Have brewers lost their fizz?

Bulmers Strongbow Spice, aimed at bringing cider into the fashionable FAB (flavoured alcoholic beverages) sector dominated by Bacardi Breezer and Smirnoff Ice, might look to the untutored eye like a brand extension too far. Not by the sterile standards of today’s UK brewing industry, however. On the contrary, it is a major piece of innovation.

What happened to that surge of mid-Nineties product innovation, particularly at Bass, which brought us the likes of Caffrey’s – the ‘Irish’ hybrid lager – and the now notorious alcopop – distant vulgarian cousin of the FAB? Change and consolidation within the brewing sector is the short answer.

The wedge driven between major brewers and their pub estates by the Beer Orders of over a decade ago forced the beerage into an unpalatable choice: change or die. One of the more innovative brewers, Whitbread, shuffled off its brewing interests and essentially plumped for the retail catering business. Those that were left in brewing found they were little more than a cottage industry faced with the chill winds of international competition. They could buy their way to critical mass, like Scottish & Newcastle with its Courage and Kronenbourg acquisitions, or they could be bought, like Bass after its dalliance with Carlsberg.

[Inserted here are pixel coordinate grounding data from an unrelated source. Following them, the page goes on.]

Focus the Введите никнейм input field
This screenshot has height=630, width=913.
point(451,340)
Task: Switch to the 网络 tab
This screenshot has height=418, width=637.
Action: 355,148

The fallout from consolidation is far from complete, as Interbrew’s uncomfortable takeover of Bass demonstrates. But it has left a lasting, chilling effect on the way the business conducts itself. In the interests of mollifying shareholders – present and potential – the industry has become utterly absorbed in its own reconstruction. Which translates as cost cutting and, most pertinently perhaps, brand rationalisation – a polite term for hacking back the brand portfolio and curbing the new product development programme.

That doesn’t mean to say no innovation is taking place, as wheat beer shows – but it is certainly much thinner on the ground. Which is all the more critical as the sector, overall, is not exactly pregnant with growth. Sales of beer and cider continue the slow decline that has been their hallmark over the past 30 years. Between 1995 and 2000, cider rose just 1.5 per cent in volume – but only after heavy discounting; lager sales dropped by 1.5 per cent. True, value in both cases was up, slightly – but this amounts to a decrease once inflation is stripped out.

Perhaps, once the present round of consolidation is completed, marketers will once again take pride of place over accountants. Certainly, Interbrew – one of the world’s biggest brewers – is promising ‘revolutionary’ products in the pipeline. The sneaking suspicion remains, however, that the golden era of innovation is over. One reason is the prohibitive cost of producing something genuinely new – that is a drink product, rather than a delivery or texturing mechanism. Another, neatly summarised by a new product specialist, is even more basic: ‘Beer is beer. There is a limit to the amount of mucking around you can do with it.’